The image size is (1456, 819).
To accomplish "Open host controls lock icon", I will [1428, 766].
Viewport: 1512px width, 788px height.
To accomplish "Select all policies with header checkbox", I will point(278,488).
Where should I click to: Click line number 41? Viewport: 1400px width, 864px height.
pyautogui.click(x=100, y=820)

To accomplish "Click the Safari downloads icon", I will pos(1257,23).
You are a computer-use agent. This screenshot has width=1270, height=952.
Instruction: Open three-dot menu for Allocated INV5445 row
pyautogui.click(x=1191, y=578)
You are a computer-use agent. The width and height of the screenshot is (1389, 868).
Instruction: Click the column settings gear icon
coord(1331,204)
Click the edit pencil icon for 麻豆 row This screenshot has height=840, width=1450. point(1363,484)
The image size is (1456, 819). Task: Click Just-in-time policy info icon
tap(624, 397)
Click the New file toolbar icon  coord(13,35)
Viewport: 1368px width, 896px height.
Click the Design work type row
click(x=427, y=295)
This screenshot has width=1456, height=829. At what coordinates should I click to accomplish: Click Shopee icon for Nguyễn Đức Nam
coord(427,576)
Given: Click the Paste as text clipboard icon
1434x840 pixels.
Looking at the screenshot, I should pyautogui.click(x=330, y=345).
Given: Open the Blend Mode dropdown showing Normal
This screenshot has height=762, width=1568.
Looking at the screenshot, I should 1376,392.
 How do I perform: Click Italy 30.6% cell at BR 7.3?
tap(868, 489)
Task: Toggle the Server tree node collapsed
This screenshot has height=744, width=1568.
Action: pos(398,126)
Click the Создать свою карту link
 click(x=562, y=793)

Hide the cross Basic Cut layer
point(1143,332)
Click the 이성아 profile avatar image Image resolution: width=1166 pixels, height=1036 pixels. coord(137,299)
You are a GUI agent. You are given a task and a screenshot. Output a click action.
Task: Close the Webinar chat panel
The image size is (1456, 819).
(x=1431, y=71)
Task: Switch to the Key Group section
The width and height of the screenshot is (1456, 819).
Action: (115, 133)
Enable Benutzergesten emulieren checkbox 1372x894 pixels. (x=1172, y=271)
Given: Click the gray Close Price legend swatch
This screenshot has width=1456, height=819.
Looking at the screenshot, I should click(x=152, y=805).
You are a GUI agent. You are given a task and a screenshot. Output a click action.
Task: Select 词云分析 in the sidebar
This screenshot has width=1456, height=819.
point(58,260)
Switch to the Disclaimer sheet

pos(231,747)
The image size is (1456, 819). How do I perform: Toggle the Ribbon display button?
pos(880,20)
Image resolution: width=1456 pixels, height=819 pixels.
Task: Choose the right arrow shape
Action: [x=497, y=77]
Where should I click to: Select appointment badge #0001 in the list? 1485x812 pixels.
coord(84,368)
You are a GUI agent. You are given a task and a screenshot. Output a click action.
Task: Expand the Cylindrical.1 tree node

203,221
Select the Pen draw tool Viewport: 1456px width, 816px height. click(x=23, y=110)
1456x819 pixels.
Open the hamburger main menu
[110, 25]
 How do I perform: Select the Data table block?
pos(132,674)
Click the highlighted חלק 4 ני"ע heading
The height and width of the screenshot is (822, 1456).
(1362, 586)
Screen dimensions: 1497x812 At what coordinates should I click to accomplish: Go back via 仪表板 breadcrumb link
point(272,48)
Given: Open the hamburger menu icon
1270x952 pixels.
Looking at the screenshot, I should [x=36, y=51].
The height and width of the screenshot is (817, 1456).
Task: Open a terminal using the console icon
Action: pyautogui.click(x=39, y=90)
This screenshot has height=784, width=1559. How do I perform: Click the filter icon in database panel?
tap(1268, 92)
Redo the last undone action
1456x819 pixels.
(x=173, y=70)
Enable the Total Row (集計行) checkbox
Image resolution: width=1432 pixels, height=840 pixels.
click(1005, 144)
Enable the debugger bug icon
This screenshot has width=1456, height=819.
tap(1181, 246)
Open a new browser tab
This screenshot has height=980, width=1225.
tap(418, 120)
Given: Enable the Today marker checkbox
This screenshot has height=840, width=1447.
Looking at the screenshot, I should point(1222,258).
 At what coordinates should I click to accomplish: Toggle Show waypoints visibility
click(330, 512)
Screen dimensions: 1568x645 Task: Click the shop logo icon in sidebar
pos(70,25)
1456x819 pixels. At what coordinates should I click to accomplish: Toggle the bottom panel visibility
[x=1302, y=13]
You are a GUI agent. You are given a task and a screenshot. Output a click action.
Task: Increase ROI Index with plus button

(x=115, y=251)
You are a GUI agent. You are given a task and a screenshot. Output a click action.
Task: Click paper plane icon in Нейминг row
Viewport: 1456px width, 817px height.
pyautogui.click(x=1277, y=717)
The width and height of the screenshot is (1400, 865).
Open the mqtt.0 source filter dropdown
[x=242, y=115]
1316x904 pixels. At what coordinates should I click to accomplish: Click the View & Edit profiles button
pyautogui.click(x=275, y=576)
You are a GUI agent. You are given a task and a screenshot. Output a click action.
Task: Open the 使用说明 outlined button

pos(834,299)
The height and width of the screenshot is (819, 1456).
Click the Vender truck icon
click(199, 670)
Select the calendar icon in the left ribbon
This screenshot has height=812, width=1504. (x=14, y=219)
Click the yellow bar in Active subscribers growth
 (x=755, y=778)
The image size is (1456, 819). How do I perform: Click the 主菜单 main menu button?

======

*YOUR TASK*.
I'd like the entries above reproduced in full, exactly as they stand.

*RESULT OF THE EXERCISE*.
The image size is (1456, 819).
To accomplish "Open host controls lock icon", I will [1428, 766].
Viewport: 1512px width, 788px height.
To accomplish "Select all policies with header checkbox", I will point(278,488).
Where should I click to: Click line number 41? Viewport: 1400px width, 864px height.
pyautogui.click(x=100, y=820)

To accomplish "Click the Safari downloads icon", I will pos(1257,23).
You are a computer-use agent. This screenshot has width=1270, height=952.
Instruction: Open three-dot menu for Allocated INV5445 row
pyautogui.click(x=1191, y=578)
You are a computer-use agent. The width and height of the screenshot is (1389, 868).
Instruction: Click the column settings gear icon
coord(1331,204)
Click the edit pencil icon for 麻豆 row This screenshot has height=840, width=1450. point(1363,484)
The image size is (1456, 819). Task: Click Just-in-time policy info icon
tap(624, 397)
Click the New file toolbar icon  coord(13,35)
Viewport: 1368px width, 896px height.
Click the Design work type row
click(x=427, y=295)
This screenshot has width=1456, height=829. At what coordinates should I click to accomplish: Click Shopee icon for Nguyễn Đức Nam
coord(427,576)
Given: Click the Paste as text clipboard icon
1434x840 pixels.
Looking at the screenshot, I should pyautogui.click(x=330, y=345).
Given: Open the Blend Mode dropdown showing Normal
This screenshot has height=762, width=1568.
Looking at the screenshot, I should 1376,392.
 How do I perform: Click Italy 30.6% cell at BR 7.3?
tap(868, 489)
Task: Toggle the Server tree node collapsed
This screenshot has height=744, width=1568.
Action: pos(398,126)
Click the Создать свою карту link
 click(x=562, y=793)

Hide the cross Basic Cut layer
point(1143,332)
Click the 이성아 profile avatar image Image resolution: width=1166 pixels, height=1036 pixels. coord(137,299)
You are a GUI agent. You are given a task and a screenshot. Output a click action.
Task: Close the Webinar chat panel
The image size is (1456, 819).
(x=1431, y=71)
Task: Switch to the Key Group section
The width and height of the screenshot is (1456, 819).
Action: (115, 133)
Enable Benutzergesten emulieren checkbox 1372x894 pixels. (x=1172, y=271)
Given: Click the gray Close Price legend swatch
This screenshot has width=1456, height=819.
Looking at the screenshot, I should click(x=152, y=805).
You are a GUI agent. You are given a task and a screenshot. Output a click action.
Task: Select 词云分析 in the sidebar
This screenshot has width=1456, height=819.
point(58,260)
Switch to the Disclaimer sheet

pos(231,747)
The image size is (1456, 819). How do I perform: Toggle the Ribbon display button?
pos(880,20)
Image resolution: width=1456 pixels, height=819 pixels.
Task: Choose the right arrow shape
Action: [x=497, y=77]
Where should I click to: Select appointment badge #0001 in the list? 1485x812 pixels.
coord(84,368)
You are a GUI agent. You are given a task and a screenshot. Output a click action.
Task: Expand the Cylindrical.1 tree node

203,221
Select the Pen draw tool Viewport: 1456px width, 816px height. click(x=23, y=110)
1456x819 pixels.
Open the hamburger main menu
[110, 25]
 How do I perform: Select the Data table block?
pos(132,674)
Click the highlighted חלק 4 ני"ע heading
The height and width of the screenshot is (822, 1456).
(1362, 586)
Screen dimensions: 1497x812 At what coordinates should I click to accomplish: Go back via 仪表板 breadcrumb link
point(272,48)
Given: Open the hamburger menu icon
1270x952 pixels.
Looking at the screenshot, I should [x=36, y=51].
The height and width of the screenshot is (817, 1456).
Task: Open a terminal using the console icon
Action: pyautogui.click(x=39, y=90)
This screenshot has height=784, width=1559. How do I perform: Click the filter icon in database panel?
tap(1268, 92)
Redo the last undone action
1456x819 pixels.
(x=173, y=70)
Enable the Total Row (集計行) checkbox
Image resolution: width=1432 pixels, height=840 pixels.
click(1005, 144)
Enable the debugger bug icon
This screenshot has width=1456, height=819.
tap(1181, 246)
Open a new browser tab
This screenshot has height=980, width=1225.
tap(418, 120)
Given: Enable the Today marker checkbox
This screenshot has height=840, width=1447.
Looking at the screenshot, I should point(1222,258).
 At what coordinates should I click to accomplish: Toggle Show waypoints visibility
click(330, 512)
Screen dimensions: 1568x645 Task: Click the shop logo icon in sidebar
pos(70,25)
1456x819 pixels. At what coordinates should I click to accomplish: Toggle the bottom panel visibility
[x=1302, y=13]
You are a GUI agent. You are given a task and a screenshot. Output a click action.
Task: Increase ROI Index with plus button

(x=115, y=251)
You are a GUI agent. You are given a task and a screenshot. Output a click action.
Task: Click paper plane icon in Нейминг row
Viewport: 1456px width, 817px height.
pyautogui.click(x=1277, y=717)
The width and height of the screenshot is (1400, 865).
Open the mqtt.0 source filter dropdown
[x=242, y=115]
1316x904 pixels. At what coordinates should I click to accomplish: Click the View & Edit profiles button
pyautogui.click(x=275, y=576)
You are a GUI agent. You are given a task and a screenshot. Output a click action.
Task: Open the 使用说明 outlined button

pos(834,299)
The height and width of the screenshot is (819, 1456).
Click the Vender truck icon
click(199, 670)
Select the calendar icon in the left ribbon
This screenshot has height=812, width=1504. (x=14, y=219)
Click the yellow bar in Active subscribers growth
 (x=755, y=778)
The image size is (1456, 819). How do I perform: Click the 主菜单 main menu button?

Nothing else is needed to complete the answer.